▶ _EXERCISE DETAILS_
Copy the records from the first line through the line containing "Click the 1", inclusive, and change "coordinates" to "position" everywhere in them, leaving everything else unchanged.

■ ■ ■ ■ ■ ■ ■

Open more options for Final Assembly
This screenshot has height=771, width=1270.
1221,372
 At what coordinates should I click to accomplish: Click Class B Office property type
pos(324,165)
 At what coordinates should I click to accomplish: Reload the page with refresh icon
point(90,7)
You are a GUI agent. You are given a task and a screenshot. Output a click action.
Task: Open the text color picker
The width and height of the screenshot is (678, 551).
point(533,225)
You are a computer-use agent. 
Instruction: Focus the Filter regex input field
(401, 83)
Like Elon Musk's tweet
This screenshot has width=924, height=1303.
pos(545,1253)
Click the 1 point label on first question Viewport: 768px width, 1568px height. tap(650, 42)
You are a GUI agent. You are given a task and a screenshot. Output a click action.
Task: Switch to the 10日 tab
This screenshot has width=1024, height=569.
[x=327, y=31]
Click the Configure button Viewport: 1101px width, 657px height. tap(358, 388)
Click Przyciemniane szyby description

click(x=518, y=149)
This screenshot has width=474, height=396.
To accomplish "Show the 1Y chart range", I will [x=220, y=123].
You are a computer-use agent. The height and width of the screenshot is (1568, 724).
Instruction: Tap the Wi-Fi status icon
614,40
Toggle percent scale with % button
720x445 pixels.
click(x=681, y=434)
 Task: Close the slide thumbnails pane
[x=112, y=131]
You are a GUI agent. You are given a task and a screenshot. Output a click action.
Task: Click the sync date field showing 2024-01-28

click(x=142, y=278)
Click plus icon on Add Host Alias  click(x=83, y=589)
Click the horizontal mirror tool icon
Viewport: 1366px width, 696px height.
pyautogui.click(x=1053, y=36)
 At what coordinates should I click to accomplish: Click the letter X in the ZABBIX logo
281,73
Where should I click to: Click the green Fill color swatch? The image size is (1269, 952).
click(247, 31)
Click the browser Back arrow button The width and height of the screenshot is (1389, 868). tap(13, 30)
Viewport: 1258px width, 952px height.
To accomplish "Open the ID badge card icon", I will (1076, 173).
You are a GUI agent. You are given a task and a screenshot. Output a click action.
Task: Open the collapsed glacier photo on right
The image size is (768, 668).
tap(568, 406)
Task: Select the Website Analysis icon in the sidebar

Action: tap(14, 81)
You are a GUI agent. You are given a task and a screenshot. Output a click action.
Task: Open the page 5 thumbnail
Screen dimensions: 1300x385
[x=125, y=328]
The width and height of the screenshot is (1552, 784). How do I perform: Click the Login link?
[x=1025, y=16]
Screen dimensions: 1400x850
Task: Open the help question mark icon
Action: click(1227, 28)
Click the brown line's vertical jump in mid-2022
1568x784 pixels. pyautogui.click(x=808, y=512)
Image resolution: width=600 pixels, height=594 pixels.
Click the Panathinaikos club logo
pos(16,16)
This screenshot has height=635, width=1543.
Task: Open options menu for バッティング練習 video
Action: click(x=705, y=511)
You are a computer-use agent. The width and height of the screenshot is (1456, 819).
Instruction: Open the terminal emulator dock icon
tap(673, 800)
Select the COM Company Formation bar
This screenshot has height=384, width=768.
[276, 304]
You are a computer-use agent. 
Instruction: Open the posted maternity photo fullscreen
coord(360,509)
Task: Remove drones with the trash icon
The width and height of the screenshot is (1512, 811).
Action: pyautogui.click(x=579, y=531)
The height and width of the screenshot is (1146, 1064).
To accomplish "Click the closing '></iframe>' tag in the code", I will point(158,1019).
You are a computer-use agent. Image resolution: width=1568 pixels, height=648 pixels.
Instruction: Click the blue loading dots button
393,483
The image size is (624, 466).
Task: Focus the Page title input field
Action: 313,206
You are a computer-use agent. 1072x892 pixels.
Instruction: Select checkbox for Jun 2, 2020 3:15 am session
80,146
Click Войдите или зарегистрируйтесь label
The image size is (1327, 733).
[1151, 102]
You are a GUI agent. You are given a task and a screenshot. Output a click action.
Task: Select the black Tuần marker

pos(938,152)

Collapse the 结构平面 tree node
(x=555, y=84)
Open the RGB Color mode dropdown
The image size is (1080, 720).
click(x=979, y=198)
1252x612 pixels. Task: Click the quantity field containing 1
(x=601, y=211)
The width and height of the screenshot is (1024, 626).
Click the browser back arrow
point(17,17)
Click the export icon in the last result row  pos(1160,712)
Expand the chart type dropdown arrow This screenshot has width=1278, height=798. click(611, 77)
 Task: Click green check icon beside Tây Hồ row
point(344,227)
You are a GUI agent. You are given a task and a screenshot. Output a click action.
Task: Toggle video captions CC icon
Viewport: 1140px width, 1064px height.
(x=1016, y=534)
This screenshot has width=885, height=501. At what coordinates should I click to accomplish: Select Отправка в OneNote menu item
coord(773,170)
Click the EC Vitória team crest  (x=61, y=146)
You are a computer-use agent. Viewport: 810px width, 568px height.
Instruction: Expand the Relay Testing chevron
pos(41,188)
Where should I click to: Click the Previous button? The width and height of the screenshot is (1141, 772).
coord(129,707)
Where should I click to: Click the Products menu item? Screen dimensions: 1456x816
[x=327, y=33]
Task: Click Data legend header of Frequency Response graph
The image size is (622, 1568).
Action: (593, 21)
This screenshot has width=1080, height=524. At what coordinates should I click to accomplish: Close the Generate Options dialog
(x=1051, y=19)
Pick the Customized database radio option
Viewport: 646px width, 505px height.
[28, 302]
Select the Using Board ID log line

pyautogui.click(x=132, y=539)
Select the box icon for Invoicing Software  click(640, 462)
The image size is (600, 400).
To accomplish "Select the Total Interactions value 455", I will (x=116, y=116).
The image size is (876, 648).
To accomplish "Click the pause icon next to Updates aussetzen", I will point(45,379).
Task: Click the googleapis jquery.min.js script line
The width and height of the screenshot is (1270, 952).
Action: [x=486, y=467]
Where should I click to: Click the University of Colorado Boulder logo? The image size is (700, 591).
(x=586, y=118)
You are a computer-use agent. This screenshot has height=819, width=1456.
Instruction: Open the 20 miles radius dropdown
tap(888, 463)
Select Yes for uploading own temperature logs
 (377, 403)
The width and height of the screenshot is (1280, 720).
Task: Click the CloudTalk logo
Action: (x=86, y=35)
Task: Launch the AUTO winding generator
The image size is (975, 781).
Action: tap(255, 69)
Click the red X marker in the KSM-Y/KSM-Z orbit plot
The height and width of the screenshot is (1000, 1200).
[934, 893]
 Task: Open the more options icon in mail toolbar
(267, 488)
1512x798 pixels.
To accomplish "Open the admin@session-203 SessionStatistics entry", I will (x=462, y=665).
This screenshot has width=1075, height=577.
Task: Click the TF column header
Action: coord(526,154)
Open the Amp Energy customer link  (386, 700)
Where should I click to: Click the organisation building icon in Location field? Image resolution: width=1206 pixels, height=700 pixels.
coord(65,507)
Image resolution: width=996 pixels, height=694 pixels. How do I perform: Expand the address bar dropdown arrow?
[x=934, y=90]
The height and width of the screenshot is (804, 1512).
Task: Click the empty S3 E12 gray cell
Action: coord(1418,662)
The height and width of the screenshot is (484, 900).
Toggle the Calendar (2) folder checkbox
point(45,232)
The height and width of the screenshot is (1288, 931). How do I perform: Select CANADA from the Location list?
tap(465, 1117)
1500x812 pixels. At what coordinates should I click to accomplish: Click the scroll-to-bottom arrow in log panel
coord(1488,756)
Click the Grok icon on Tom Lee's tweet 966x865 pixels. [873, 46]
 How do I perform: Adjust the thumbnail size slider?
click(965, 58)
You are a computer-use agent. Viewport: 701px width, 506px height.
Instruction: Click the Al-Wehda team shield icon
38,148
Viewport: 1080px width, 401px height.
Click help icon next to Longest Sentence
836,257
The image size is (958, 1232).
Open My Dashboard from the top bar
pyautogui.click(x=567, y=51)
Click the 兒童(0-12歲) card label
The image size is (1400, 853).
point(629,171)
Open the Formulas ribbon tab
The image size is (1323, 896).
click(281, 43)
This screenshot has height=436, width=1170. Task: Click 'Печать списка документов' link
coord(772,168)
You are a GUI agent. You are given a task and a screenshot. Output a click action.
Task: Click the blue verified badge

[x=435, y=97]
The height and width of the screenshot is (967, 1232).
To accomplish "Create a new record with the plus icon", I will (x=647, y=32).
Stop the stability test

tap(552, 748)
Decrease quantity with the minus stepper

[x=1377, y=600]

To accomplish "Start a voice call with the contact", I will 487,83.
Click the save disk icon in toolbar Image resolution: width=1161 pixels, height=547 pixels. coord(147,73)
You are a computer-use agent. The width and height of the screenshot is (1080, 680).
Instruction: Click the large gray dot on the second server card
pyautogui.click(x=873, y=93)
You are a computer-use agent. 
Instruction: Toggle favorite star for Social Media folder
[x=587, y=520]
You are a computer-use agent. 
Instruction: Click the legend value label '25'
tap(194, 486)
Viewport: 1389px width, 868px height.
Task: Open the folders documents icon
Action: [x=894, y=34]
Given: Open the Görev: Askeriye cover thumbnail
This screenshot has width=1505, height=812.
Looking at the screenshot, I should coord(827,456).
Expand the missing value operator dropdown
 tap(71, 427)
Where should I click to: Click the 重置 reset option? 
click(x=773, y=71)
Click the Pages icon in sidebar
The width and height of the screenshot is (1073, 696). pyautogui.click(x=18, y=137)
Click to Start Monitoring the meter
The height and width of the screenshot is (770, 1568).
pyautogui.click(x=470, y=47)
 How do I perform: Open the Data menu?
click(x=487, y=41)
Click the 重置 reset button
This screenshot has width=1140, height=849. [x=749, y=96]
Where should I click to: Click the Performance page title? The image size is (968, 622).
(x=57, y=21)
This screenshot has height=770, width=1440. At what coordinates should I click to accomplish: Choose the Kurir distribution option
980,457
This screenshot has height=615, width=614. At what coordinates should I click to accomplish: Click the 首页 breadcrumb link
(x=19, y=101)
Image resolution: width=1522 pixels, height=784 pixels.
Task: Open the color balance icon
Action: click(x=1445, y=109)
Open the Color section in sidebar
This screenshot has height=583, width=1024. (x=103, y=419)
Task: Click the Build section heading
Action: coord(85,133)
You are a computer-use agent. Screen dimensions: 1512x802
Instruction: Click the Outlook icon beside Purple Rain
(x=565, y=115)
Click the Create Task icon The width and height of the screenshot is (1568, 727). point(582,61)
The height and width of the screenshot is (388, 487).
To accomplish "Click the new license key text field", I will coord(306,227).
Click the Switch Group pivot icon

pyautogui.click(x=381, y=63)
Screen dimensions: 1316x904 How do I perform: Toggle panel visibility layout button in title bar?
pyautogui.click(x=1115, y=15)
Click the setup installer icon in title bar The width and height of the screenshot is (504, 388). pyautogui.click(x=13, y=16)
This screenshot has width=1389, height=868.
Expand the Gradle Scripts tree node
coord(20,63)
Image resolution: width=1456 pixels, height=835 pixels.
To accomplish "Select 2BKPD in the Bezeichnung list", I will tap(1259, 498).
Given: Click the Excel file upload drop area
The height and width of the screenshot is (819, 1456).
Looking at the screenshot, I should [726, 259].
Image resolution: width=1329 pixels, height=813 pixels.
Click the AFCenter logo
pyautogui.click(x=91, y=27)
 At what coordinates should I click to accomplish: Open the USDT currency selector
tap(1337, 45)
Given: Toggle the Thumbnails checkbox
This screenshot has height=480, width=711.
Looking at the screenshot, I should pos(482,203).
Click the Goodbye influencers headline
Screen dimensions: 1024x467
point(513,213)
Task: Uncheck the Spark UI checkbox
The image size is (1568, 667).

■ ■ ■ ■ ■ ■ ■

▶ _EXERCISE SOLUTION_
Open more options for Final Assembly
This screenshot has height=771, width=1270.
1221,372
 At what position should I click to accomplish: Click Class B Office property type
pos(324,165)
 At what position should I click to accomplish: Reload the page with refresh icon
point(90,7)
You are a GUI agent. You are given a task and a screenshot. Output a click action.
Task: Open the text color picker
The width and height of the screenshot is (678, 551).
point(533,225)
You are a computer-use agent. 
Instruction: Focus the Filter regex input field
(401, 83)
Like Elon Musk's tweet
This screenshot has width=924, height=1303.
pos(545,1253)
Click the 1 point label on first question Viewport: 768px width, 1568px height. tap(650, 42)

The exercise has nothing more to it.